Exercise ::
Output the entries below word for word, stopping once the line containing "Task: Click the" is done, and omit each picture.
- - -
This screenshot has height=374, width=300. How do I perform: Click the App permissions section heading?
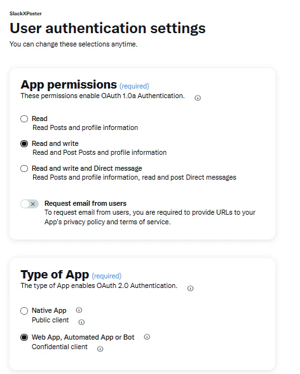coord(69,85)
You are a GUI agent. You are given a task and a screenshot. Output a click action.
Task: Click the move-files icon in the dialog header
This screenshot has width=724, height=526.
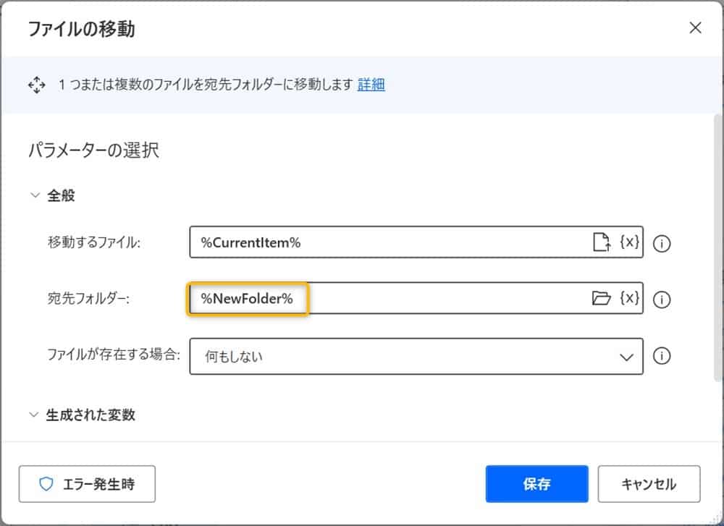36,85
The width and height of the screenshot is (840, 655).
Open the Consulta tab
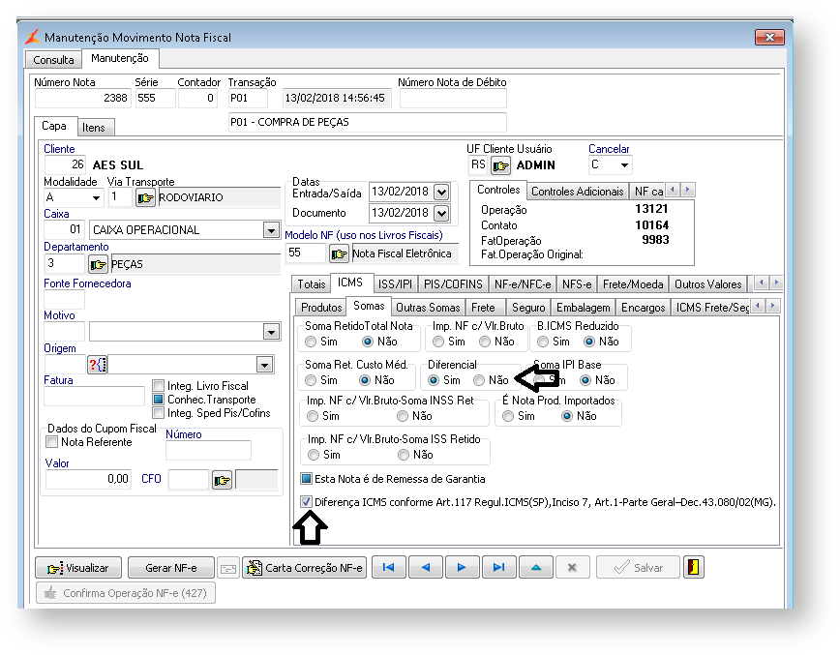point(53,60)
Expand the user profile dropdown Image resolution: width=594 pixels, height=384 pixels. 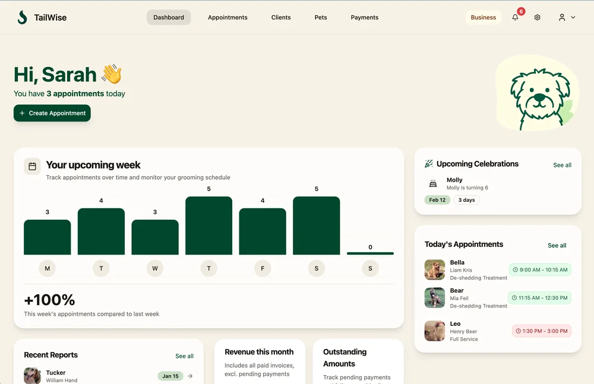(x=567, y=18)
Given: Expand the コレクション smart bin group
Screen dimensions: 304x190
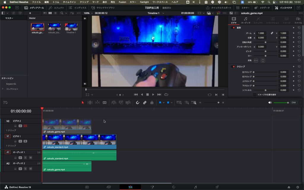Looking at the screenshot, I should [3, 89].
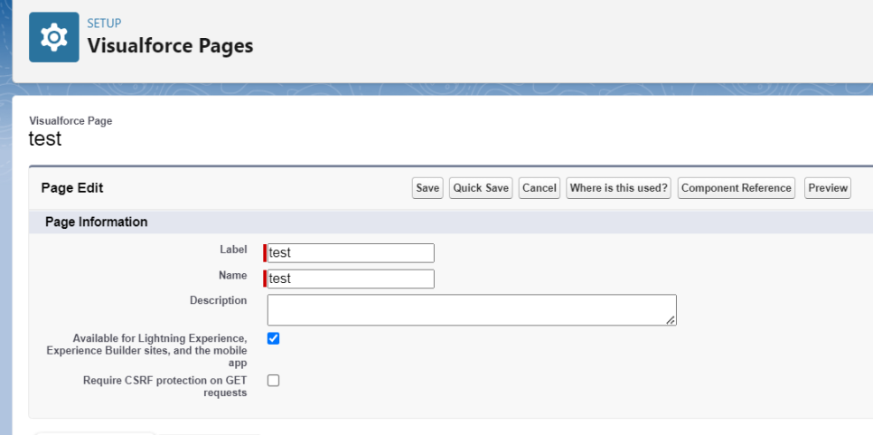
- - -
Response box ::
This screenshot has height=374, width=300. How do I perform: Click the App permissions section heading?
coord(69,85)
You are a GUI agent. You are given a task and a screenshot. Output a click action.
Task: Click the move-files icon in the dialog header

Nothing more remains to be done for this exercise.